### DIRECTIVE
Rewrite the lines starting with the line containing "Open the MyPnode1 navigation item" and going on through the line containing "tap(295, 134)", substituting "screen capture" for every "screenshot" and keeping everything else the same. Leave the pictures out of your answer.
==== DATASET ENTRIES ====
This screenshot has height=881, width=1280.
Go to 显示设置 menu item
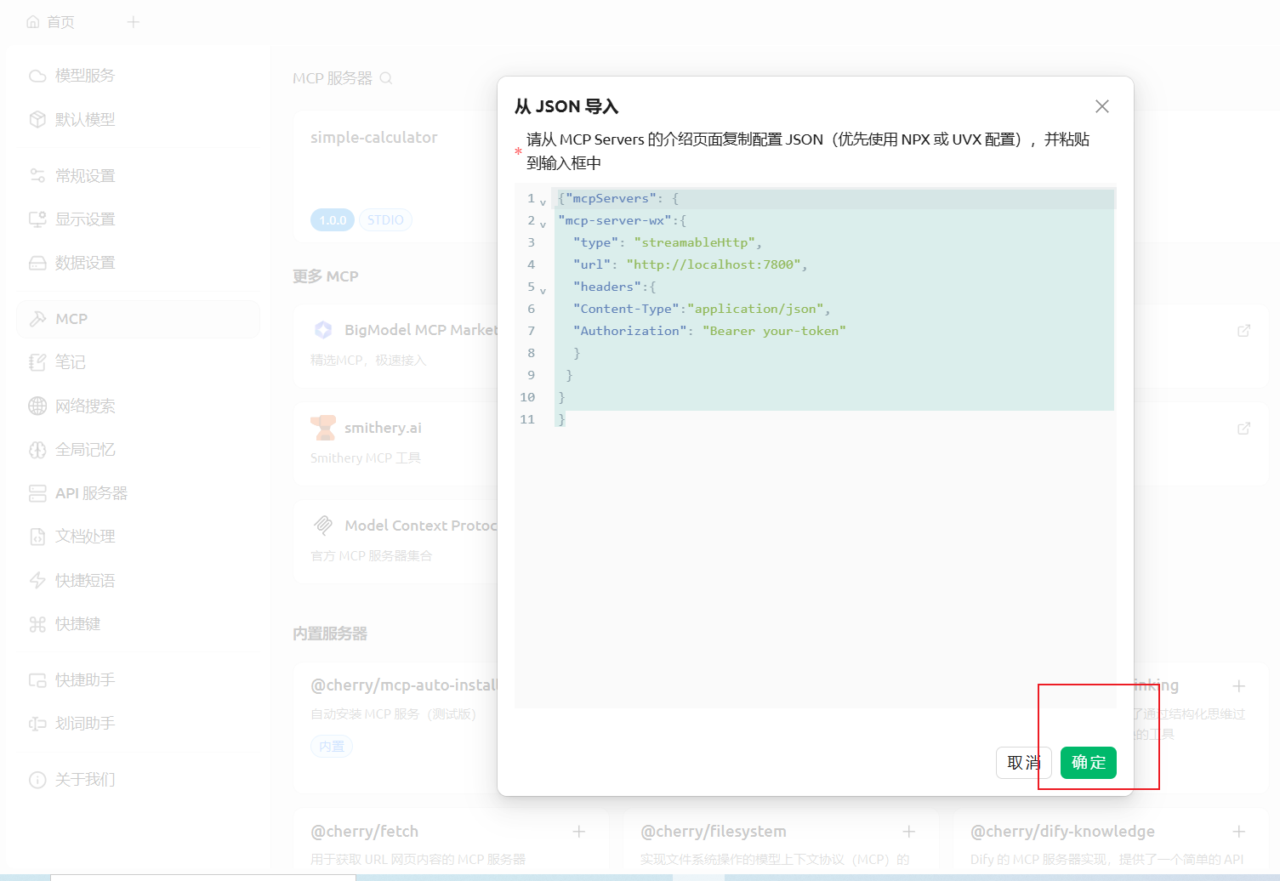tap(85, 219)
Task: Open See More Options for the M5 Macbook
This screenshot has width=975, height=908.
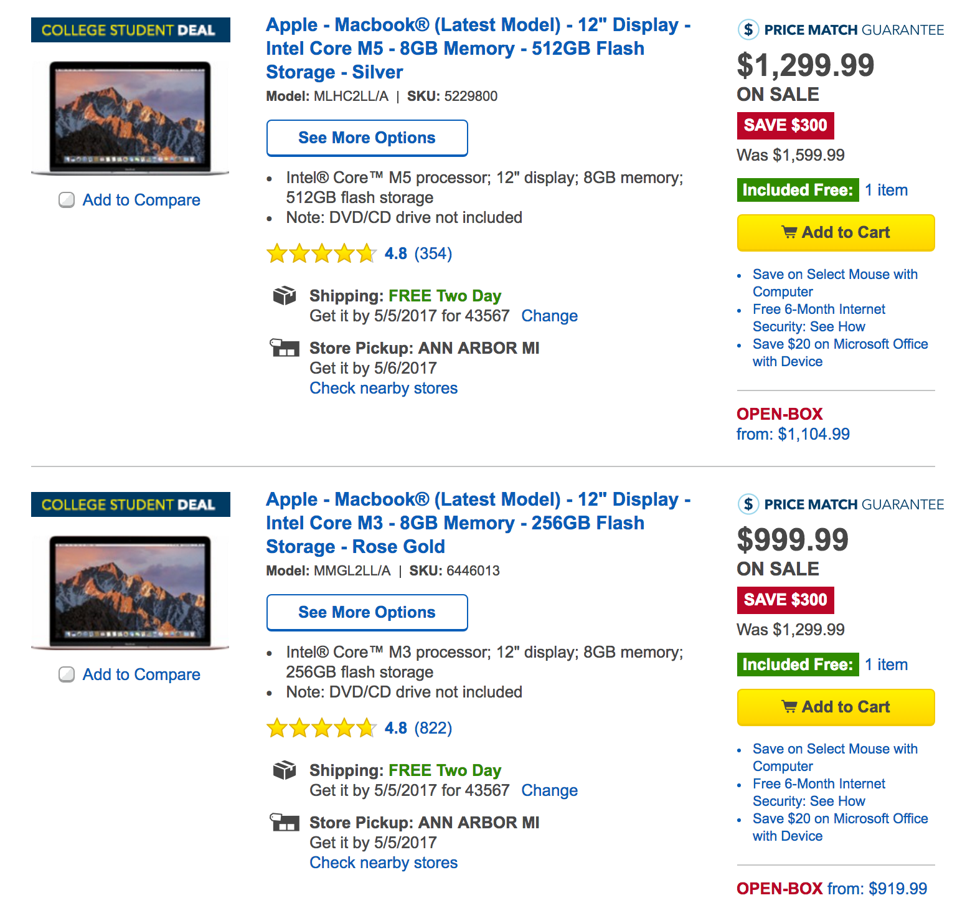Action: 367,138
====
==== DATASET ENTRIES ====
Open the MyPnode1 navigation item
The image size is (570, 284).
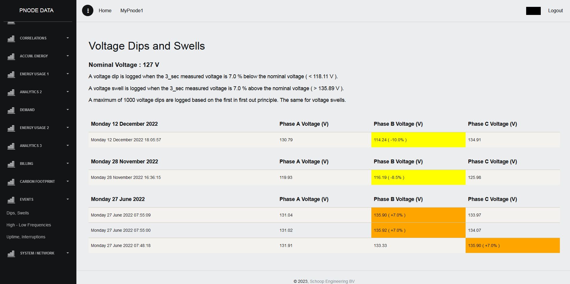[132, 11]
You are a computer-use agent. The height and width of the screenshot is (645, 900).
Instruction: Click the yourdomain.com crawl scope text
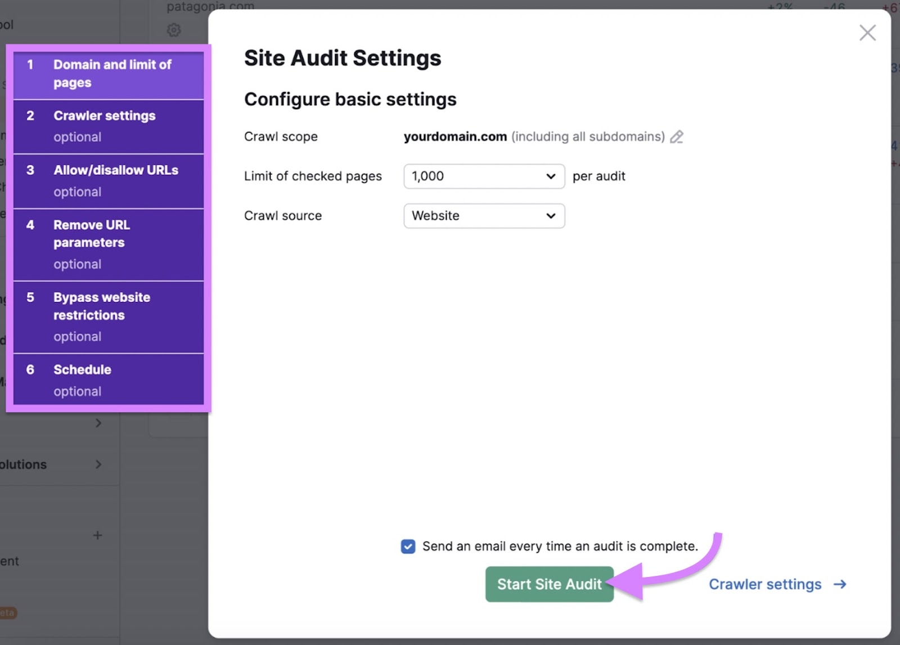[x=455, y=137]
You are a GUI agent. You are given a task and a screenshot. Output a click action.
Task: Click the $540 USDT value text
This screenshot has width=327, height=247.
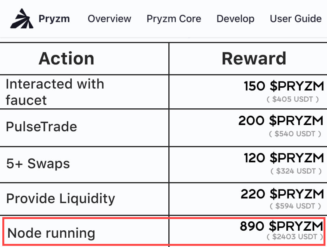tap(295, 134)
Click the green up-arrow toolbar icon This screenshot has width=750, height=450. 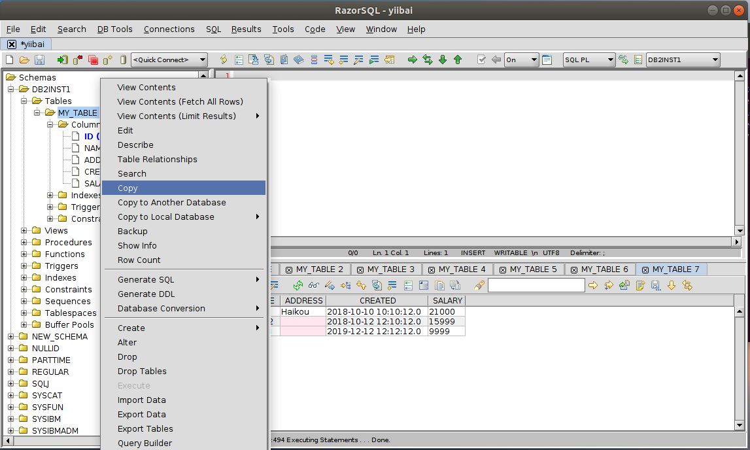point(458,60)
====
==== DATASET ENTRIES ====
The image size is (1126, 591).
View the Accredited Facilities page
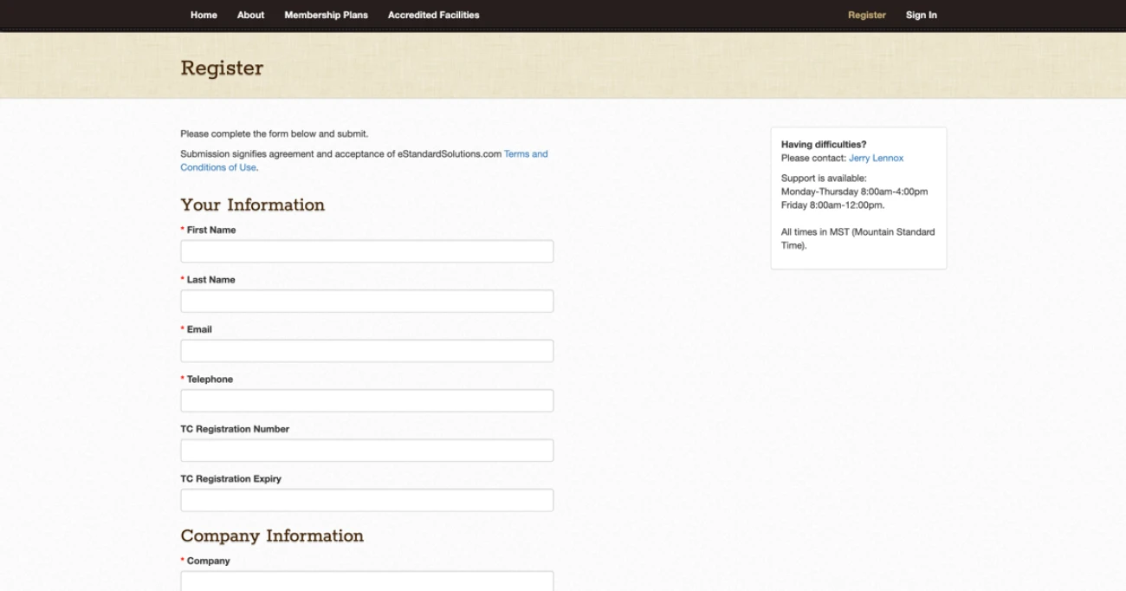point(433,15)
====
### TASK RESULT
Open the MyPnode1 navigation item
The image size is (570, 284).
[132, 11]
You are a computer-use agent. The height and width of the screen capture is (645, 900).
Instruction: Click the yourdomain.com crawl scope text
[x=455, y=137]
You are a GUI agent. You are given a task and a screen capture. Output a click action.
Task: Click the $540 USDT value text
This screen capture has width=327, height=247.
tap(295, 134)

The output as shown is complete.